Sunday, October 12, 2008

Nazi Hate-Monger Bites The Dust

[Update: Apparently I am in the minority ... of something or other! You can read some differing views here, courtesy of Kenny's Sideshow (an excellent blog, BTW, other than a habit of linking to me!) ... and there's more here at Winter Patriot dot com, courtesy of McJ. ]

The right-wing Austrian politician Jorg Haider has been killed in a car crash. Too bad.

Even though Haider was a Nazi sympathizer who was popular for his racist policies, his obituary (written by Matt Schudel) in the Washington Post tries hard to portray him as a respectable and successful figure, even while mentioning a few of his career low-lights. This tells you everything you need to know about the Washington Post.

Here's a taste:
Jörg Haider, a divisive Austrian political figure who rose to prominence as the leader of a far-right movement that was often seen as sympathetic to the country's shadowy Nazi past, died Oct. 11 in a car accident near the southern Austrian city of Klagenfurt. He was 58.

Mr. Haider was passing another car when his Volkswagen Phaeton left the road, struck a pillar and overturned. He died on the way to a hospital. There was no immediate suspicion of foul play.

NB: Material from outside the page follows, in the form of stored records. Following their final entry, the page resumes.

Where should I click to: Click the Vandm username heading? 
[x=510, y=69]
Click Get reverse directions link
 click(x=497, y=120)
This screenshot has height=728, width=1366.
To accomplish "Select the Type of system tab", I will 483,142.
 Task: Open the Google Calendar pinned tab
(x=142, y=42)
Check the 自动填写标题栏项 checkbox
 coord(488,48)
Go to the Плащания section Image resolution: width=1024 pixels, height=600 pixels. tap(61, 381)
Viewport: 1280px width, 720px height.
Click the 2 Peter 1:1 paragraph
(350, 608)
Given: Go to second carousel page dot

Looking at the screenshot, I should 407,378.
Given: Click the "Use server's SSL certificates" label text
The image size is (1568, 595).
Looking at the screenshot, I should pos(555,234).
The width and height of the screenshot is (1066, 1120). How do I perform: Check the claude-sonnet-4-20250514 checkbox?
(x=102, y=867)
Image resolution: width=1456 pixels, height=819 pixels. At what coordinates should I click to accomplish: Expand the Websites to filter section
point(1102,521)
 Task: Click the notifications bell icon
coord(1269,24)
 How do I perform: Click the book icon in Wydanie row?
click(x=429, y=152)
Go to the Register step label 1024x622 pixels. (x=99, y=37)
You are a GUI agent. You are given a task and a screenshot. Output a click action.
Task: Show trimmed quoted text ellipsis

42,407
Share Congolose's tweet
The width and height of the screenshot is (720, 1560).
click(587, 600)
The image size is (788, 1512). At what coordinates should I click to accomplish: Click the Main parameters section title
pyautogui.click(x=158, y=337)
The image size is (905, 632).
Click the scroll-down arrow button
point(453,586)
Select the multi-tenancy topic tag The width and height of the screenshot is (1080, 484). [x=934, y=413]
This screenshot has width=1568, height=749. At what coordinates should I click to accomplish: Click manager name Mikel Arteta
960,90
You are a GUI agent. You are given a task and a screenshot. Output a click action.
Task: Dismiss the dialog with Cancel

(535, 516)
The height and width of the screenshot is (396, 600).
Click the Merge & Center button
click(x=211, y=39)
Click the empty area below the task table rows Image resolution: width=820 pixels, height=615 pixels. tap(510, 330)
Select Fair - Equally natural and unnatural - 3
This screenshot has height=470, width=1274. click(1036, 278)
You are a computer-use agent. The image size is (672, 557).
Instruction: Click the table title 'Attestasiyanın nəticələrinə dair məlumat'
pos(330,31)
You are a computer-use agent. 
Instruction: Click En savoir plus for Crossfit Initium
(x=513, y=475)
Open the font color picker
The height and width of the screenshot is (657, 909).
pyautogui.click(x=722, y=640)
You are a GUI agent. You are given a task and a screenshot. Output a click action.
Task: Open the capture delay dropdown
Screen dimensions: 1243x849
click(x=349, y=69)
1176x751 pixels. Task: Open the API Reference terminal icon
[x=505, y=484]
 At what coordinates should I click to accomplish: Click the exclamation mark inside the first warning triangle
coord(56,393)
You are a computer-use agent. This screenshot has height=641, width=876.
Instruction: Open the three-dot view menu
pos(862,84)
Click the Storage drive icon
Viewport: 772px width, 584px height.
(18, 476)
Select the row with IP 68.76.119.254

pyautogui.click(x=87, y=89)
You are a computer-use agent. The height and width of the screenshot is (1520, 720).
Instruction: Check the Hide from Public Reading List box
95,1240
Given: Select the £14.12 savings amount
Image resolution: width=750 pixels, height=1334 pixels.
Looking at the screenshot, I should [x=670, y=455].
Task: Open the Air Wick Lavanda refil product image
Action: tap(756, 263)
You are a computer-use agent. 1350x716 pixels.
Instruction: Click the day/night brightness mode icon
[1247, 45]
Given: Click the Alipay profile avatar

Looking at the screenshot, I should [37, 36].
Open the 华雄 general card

The charismatic Mr. Haider single-handedly made the ultra-conservative Austrian Freedom Party a force in national politics with his fiery rhetoric against immigrants, the European Union and the euro, the EU's continent-wide currency. He led the most successful far-right party in Europe, far outpacing the political success of France's National Front.

Handsome, photogenic and perpetually tanned, Mr. Haider was known to his supporters as the "Alpine Rambo," partly for his prowess as a mountain climber and skier and partly for his confrontational style.
...

Mr. Haider's parents had been members of the Nazi party, and he sometimes praised aging Third Reich soldiers at their reunions. But he also mixed easily with a younger generation in nightly visits to discos to recruit new party members.

His rallies attracted throngs of young people who responded to Mr. Haider's pleas to banish immigrants and to challenge Austria's two long-reigning parties, the Social Democrats and the more conservative People's Party.
...

At times, Mr. Haider's followers would start singing "Tomorrow Belongs to Me," an anthem from the musical "Cabaret" that symbolized the Nazi takeover of Germany in the 1920s and 1930s.
...

Jörg Haider was born Jan. 26, 1950, in the Austrian town of Bad Goisern. His father had joined the Hitler Youth in 1929 and soon became a storm trooper in the Nazi armed forces. He participated in a failed takeover of the Austrian government in 1934, four years before Germany annexed Austria.

His mother was a member of the Nazi League of German Maidens.

The younger Mr. Haider was a graduate of the University of Vienna and received a law degree in 1973. As a young man, he practiced fencing with a straw dummy labeled with the name of Simon Wiesenthal, the Vienna-based hunter of Nazi war criminals.

Mr. Haider repeatedly denied that he had any links to Nazism or anti-Semitism, but in 1991 he was forced to resign as governor of Carinthia after he praised the Austrian-born Adolf Hitler's "orderly employment program." (He was reelected in 1999.)

To great applause, Mr. Haider lauded a group of Waffen SS veterans at a 1995 reunion as "decent men of character who remained faithful to their ideals."

He was a prominent defender of Kurt Waldheim in the 1980s when the Austrian president and onetime secretary general of the United Nations was exposed as a former officer in the Nazi SS.

Mr. Haider had several Jewish associates in his party, but he often mocked Austria's Jewish leaders and accused his opponents of trying to appeal to interests on the U.S. "East Coast."
...

Mr. Haider lived on a 38,000-acre estate that provided a generous income from inherited forestlands. An uncle had bought the property at a bargain price after its Jewish owners were forced to flee in 1938.
Haider was alone in his car when it crashed. Too bad. It would have been fine with me if a large number of like-minded politicians (and journalists) had been with him at the time.